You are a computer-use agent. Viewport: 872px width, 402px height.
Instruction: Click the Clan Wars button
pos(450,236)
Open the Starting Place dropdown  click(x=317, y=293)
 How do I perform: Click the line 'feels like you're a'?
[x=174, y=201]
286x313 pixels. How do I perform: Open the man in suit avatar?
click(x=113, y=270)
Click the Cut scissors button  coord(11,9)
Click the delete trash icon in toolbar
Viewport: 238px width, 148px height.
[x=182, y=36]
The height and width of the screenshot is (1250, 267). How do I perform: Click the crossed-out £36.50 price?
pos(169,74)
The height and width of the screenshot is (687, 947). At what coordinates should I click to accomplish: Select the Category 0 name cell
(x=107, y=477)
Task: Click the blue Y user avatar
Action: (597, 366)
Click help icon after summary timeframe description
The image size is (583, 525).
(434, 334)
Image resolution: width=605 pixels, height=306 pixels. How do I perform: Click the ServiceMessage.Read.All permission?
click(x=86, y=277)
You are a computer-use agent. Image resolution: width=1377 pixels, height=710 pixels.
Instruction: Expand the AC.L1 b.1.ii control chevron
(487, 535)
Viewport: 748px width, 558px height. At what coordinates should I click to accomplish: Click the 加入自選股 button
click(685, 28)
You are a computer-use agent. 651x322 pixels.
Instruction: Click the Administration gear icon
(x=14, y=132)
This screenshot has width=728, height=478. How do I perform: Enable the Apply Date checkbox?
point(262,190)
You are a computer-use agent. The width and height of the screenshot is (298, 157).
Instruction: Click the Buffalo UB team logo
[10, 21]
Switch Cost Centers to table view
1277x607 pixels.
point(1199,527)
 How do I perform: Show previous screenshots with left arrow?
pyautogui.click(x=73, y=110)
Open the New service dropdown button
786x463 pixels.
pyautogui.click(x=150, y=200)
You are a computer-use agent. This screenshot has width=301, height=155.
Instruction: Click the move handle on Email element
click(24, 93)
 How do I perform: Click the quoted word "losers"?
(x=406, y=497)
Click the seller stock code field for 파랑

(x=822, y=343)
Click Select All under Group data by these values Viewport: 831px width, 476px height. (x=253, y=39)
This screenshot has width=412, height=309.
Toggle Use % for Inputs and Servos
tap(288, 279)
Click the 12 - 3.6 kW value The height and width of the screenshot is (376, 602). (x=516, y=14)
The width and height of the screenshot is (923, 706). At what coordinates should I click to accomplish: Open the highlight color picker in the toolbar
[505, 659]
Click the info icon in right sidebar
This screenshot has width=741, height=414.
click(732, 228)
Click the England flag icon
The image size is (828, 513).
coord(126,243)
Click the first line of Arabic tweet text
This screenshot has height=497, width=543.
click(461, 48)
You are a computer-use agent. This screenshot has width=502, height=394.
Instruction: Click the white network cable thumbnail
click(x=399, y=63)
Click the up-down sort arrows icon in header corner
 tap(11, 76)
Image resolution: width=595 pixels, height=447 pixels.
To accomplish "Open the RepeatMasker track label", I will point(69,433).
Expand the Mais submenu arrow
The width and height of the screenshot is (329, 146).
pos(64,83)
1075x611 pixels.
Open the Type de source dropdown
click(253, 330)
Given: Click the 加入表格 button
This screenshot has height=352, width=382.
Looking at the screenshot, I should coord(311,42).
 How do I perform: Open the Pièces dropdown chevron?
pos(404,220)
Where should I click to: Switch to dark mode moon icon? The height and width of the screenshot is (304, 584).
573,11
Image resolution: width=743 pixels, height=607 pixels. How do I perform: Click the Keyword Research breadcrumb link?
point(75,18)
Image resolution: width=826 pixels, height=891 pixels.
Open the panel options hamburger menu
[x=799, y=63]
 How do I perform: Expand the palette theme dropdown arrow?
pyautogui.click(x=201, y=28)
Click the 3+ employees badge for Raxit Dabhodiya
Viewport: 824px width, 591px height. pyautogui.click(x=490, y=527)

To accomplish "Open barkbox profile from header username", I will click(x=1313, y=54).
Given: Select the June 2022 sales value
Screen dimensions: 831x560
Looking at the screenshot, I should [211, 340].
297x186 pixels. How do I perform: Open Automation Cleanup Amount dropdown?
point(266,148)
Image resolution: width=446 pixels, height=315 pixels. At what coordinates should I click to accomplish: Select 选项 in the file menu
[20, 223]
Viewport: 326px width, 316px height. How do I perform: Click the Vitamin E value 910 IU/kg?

• TASK
Only the lines above from the line containing "has width=502, height=394." through the line containing "Image resolution: width=595" should be retyped, exactly and with both ends included.

• TASK RESULT
You are a computer-use agent. This screenshot has width=502, height=394.
Instruction: Click the white network cable thumbnail
click(x=399, y=63)
Click the up-down sort arrows icon in header corner
 tap(11, 76)
Image resolution: width=595 pixels, height=447 pixels.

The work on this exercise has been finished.